Some union members took issue with Lewis’ earlier claim that the average full-time nurse earns more than $100,000 in wages and benefits.

“His numbers are the exception; they aren’t the rule,” Loomis said.

Cary added: “Of our membership, there are dietary workers who make $1,300 a month. There are CNAs, certified nursing assistants, who make $1,700 a month.”

Employees would continue to pay noting for their own health care under OMC’s current proposal.

OMC is asking employees to pay 25 percent, or about $95 per month, to cover their children. Children were fully covered under the old agreement.

“When they say it’s $95 — no,” Cary countered.

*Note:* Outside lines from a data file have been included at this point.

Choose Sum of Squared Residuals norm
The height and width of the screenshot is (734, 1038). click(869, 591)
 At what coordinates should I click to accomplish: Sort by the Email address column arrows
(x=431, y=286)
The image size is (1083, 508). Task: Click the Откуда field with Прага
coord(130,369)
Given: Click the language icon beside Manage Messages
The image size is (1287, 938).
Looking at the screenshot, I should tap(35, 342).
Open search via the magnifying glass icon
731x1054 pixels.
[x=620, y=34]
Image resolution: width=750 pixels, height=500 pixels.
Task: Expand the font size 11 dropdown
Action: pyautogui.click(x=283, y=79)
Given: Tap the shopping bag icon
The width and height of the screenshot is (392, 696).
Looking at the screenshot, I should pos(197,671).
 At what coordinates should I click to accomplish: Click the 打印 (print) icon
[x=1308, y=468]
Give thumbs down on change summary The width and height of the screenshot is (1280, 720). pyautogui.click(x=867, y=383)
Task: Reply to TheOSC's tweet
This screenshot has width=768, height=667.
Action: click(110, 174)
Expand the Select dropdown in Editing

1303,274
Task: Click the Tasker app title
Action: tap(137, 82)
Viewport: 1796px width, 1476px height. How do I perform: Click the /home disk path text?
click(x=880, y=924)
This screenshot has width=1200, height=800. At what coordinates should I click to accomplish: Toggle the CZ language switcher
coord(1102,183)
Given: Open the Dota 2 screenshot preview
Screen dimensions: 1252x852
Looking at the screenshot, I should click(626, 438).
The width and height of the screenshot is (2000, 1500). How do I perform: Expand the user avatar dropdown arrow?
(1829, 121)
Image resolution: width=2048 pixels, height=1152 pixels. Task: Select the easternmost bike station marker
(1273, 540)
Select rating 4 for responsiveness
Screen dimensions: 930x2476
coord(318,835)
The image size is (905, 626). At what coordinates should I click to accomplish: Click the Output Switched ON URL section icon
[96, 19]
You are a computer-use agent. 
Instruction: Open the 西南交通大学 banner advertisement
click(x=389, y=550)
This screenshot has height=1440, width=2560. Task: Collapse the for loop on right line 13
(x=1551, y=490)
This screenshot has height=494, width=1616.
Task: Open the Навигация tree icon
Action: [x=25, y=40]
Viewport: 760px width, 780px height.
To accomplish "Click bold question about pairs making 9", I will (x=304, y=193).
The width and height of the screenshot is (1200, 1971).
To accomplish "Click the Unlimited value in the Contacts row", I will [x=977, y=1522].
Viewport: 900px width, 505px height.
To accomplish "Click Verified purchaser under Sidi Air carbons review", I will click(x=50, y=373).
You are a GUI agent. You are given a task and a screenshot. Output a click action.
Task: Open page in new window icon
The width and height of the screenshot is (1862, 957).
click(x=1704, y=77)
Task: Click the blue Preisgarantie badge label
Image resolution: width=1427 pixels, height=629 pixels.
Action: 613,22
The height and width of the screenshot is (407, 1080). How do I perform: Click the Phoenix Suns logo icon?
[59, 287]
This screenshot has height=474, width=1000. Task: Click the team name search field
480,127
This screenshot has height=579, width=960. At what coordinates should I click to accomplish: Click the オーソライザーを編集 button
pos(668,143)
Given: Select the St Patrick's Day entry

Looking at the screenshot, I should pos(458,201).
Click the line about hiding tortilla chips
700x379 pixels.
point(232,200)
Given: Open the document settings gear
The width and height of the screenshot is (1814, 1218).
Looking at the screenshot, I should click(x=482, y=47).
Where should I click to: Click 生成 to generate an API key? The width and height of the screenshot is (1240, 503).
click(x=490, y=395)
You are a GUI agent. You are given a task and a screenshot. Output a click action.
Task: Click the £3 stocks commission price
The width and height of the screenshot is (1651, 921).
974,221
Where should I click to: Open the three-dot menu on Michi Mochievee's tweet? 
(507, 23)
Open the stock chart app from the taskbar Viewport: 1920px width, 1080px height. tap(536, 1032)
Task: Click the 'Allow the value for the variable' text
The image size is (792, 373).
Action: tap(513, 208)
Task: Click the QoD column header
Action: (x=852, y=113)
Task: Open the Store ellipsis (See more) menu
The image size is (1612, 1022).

“The health care premium went up 16 percent last year, so when you talk about 25 percent of the premium, that’s going to go up.

“So when they cite this $95, that’s not a real number. That’s not management’s proposal.”

Cary said heath care costs will rise even more for part-time workers. She said OMC’s proposal will add to charity care for the hospital.

Dan Grimes, a materials management employee, said most OMC workers live paycheck to paycheck.

He said the increase to health care premiums, which are the same for management, will be easier for his bosses to absorb because they make more money.

“We just want it to be fair and equitable,” Grimes said.

“We want to take care of the patients, and we just want to be able to take care of our families.”